**EXERCISE OBJECTIVE:** Write the entries again exactly, with no line missing.

Stored items:
+++
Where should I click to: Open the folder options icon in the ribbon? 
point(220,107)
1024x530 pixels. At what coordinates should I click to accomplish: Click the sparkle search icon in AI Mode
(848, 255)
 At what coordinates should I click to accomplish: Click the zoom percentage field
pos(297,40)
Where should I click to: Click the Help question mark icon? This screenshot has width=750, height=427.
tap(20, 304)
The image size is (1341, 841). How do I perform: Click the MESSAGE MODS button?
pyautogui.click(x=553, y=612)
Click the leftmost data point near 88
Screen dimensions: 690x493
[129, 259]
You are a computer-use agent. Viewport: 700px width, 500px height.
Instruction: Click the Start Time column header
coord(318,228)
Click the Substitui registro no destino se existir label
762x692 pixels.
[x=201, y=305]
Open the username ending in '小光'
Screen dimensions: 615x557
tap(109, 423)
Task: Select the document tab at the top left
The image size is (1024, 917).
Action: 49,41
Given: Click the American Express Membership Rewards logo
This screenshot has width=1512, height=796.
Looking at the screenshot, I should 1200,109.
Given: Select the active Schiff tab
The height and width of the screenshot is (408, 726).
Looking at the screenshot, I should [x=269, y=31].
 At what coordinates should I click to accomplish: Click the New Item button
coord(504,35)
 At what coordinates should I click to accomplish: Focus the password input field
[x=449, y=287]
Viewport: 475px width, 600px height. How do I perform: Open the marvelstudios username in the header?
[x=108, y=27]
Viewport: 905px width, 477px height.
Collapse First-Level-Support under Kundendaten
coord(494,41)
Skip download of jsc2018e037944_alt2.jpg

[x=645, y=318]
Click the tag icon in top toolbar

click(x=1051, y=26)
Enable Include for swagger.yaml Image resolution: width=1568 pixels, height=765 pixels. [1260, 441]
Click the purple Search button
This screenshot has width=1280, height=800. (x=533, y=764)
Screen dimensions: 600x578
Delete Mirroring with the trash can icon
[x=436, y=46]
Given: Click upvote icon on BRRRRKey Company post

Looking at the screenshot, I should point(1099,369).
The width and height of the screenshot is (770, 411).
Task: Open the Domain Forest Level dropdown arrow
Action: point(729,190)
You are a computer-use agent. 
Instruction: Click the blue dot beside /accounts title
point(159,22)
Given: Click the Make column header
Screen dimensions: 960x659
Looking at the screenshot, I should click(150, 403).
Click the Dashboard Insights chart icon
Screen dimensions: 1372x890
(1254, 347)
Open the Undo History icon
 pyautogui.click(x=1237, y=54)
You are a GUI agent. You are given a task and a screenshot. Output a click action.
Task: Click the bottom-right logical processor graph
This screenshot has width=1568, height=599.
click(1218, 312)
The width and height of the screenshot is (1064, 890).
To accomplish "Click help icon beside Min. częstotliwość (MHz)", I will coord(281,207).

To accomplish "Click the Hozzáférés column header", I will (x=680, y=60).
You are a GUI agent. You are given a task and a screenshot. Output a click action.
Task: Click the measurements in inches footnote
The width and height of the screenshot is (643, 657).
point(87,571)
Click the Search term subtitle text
+++
**YOUR RESPONSE:**
Where should I click to: Open the folder options icon in the ribbon? 
point(220,107)
1024x530 pixels. At what coordinates should I click to accomplish: Click the sparkle search icon in AI Mode
(848, 255)
 At what coordinates should I click to accomplish: Click the zoom percentage field
pos(297,40)
Where should I click to: Click the Help question mark icon? This screenshot has width=750, height=427.
tap(20, 304)
The image size is (1341, 841). How do I perform: Click the MESSAGE MODS button?
pyautogui.click(x=553, y=612)
Click the leftmost data point near 88
Screen dimensions: 690x493
[129, 259]
You are a computer-use agent. Viewport: 700px width, 500px height.
Instruction: Click the Start Time column header
coord(318,228)
Click the Substitui registro no destino se existir label
762x692 pixels.
[x=201, y=305]
Open the username ending in '小光'
Screen dimensions: 615x557
tap(109, 423)
Task: Select the document tab at the top left
The image size is (1024, 917).
Action: 49,41
Given: Click the American Express Membership Rewards logo
This screenshot has width=1512, height=796.
Looking at the screenshot, I should 1200,109.
Given: Select the active Schiff tab
The height and width of the screenshot is (408, 726).
Looking at the screenshot, I should [x=269, y=31].
 At what coordinates should I click to accomplish: Click the New Item button
coord(504,35)
 At what coordinates should I click to accomplish: Focus the password input field
[x=449, y=287]
Viewport: 475px width, 600px height. How do I perform: Open the marvelstudios username in the header?
[x=108, y=27]
Viewport: 905px width, 477px height.
Collapse First-Level-Support under Kundendaten
coord(494,41)
Skip download of jsc2018e037944_alt2.jpg

[x=645, y=318]
Click the tag icon in top toolbar

click(x=1051, y=26)
Enable Include for swagger.yaml Image resolution: width=1568 pixels, height=765 pixels. [1260, 441]
Click the purple Search button
This screenshot has width=1280, height=800. (x=533, y=764)
Screen dimensions: 600x578
Delete Mirroring with the trash can icon
[x=436, y=46]
Given: Click upvote icon on BRRRRKey Company post

Looking at the screenshot, I should point(1099,369).
The width and height of the screenshot is (770, 411).
Task: Open the Domain Forest Level dropdown arrow
Action: point(729,190)
You are a computer-use agent. 
Instruction: Click the blue dot beside /accounts title
point(159,22)
Given: Click the Make column header
Screen dimensions: 960x659
Looking at the screenshot, I should click(150, 403).
Click the Dashboard Insights chart icon
Screen dimensions: 1372x890
(1254, 347)
Open the Undo History icon
 pyautogui.click(x=1237, y=54)
You are a GUI agent. You are given a task and a screenshot. Output a click action.
Task: Click the bottom-right logical processor graph
This screenshot has width=1568, height=599.
click(1218, 312)
The width and height of the screenshot is (1064, 890).
To accomplish "Click help icon beside Min. częstotliwość (MHz)", I will coord(281,207).

To accomplish "Click the Hozzáférés column header", I will (x=680, y=60).
You are a GUI agent. You are given a task and a screenshot. Output a click action.
Task: Click the measurements in inches footnote
The width and height of the screenshot is (643, 657).
point(87,571)
Click the Search term subtitle text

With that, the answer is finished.